Nous ne devons pas omettre de parler des balustrades de bois fréquemment employées pendant les XVe et XVIe siècles. Quant aux balustrades en métal, il en est fait mention dans le mot Grille. C’est à l’intérieur des édifices ou à couvert qu’étaient posées les balustrades de bois. Le peu d’exemples qui nous restent de ces claires-voies à hauteur d’appui, antérieures au XVIe siècle, sont d’une grande simplicité ; ce sont presque toujours de petits potelets assemblés haut et bas dans deux traverses, ainsi que le démontre la fig. 29, copiée sur une balustrade du XVe siècle, posée encore aujourd’hui le long du triforium de l’église paroissiale de Flavigny (Côte-d’Or). Au XVIe siècle, la forme des balustres tournés convenait parfaitement aux balustrades de bois ; c’était le cas de l’employer et les architectes ne s’en firent pas faute (voy. Menuiserie).

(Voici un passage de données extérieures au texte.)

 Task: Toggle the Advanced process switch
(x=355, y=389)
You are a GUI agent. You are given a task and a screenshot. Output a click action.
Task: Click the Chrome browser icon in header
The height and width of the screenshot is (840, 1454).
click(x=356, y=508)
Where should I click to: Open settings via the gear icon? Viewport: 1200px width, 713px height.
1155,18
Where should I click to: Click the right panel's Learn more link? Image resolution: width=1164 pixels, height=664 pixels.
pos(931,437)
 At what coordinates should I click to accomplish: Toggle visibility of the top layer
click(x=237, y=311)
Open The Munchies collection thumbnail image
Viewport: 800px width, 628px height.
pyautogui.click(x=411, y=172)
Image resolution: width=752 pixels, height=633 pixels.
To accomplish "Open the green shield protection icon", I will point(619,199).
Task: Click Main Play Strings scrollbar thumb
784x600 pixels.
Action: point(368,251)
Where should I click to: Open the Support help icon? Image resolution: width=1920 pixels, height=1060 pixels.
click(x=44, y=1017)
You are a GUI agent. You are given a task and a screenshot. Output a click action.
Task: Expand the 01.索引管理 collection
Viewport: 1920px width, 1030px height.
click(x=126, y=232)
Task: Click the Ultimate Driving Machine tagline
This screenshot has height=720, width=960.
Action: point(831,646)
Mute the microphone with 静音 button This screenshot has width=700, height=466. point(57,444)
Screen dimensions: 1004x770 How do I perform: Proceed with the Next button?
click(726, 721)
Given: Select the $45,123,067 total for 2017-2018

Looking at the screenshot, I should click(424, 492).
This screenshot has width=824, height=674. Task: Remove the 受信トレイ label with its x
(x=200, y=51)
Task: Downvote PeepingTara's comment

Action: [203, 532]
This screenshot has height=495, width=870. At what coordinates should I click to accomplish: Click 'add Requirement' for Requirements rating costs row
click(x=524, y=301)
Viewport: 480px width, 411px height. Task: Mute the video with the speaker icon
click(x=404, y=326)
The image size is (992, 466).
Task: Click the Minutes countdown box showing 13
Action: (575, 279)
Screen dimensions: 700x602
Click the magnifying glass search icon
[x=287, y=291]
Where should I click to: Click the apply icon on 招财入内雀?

  1. Cette balustrade est rétablie aujourd’hui sur toute la longueur de la façade, et remplace celle qui avait été refaite au XIVe siècle et qui tombait en ruine.
  2. Cette balustrade n’appartient pas à la construction première de la nef, qui remonte à 1210 au plus tard ; elle a été refaite vers 1230, lorsque après un incendie la partie supérieure de la nef fut complètement remaniée et rhabillée (voy. Cathédrale).
  3. Il n’existe plus que deux fragments de cette charmante balustrade sur les deux contreforts du portail, mais ces fragments indiquent clairement la disposition de l’ensemble. La richesse de cette balustrade est motivée par l’extrême délicatesse des parties d’architecture qu’elle accompagne et couronne.
  4. Le chœur de la cathédrale de Troyes fut construit de 1240 à 1250, mais tous les couronnements extérieurs furent refaits au XIVe siècle.
  5. Toutes les fois que nous aurons à parler des édifices du XIVe siècle, on ne s’étonnera pas si nous mettons en première ligne la cathédrale de Carcassonne, qui est un chef-d’œuvre de cette époque, et qui comme style appartient à l’architecture du Nord.
  6. Voir l’hôtel de Jacques Cœur à Bourges, sur les balustrades duquel on a sculpté des cœurs, des coquilles, et cette devise « A VAILLANS RIENS IMPOSSIBLE. »
  7. Cette balustrade est taillée dans des dalles de granit ; elle est surmontée d’une dentelure présentant des couronnes et des fleurons alternés.
  8. Voy. L’Église Saint-Eustache à Paris, par Victor Calliat. Paris, 1850.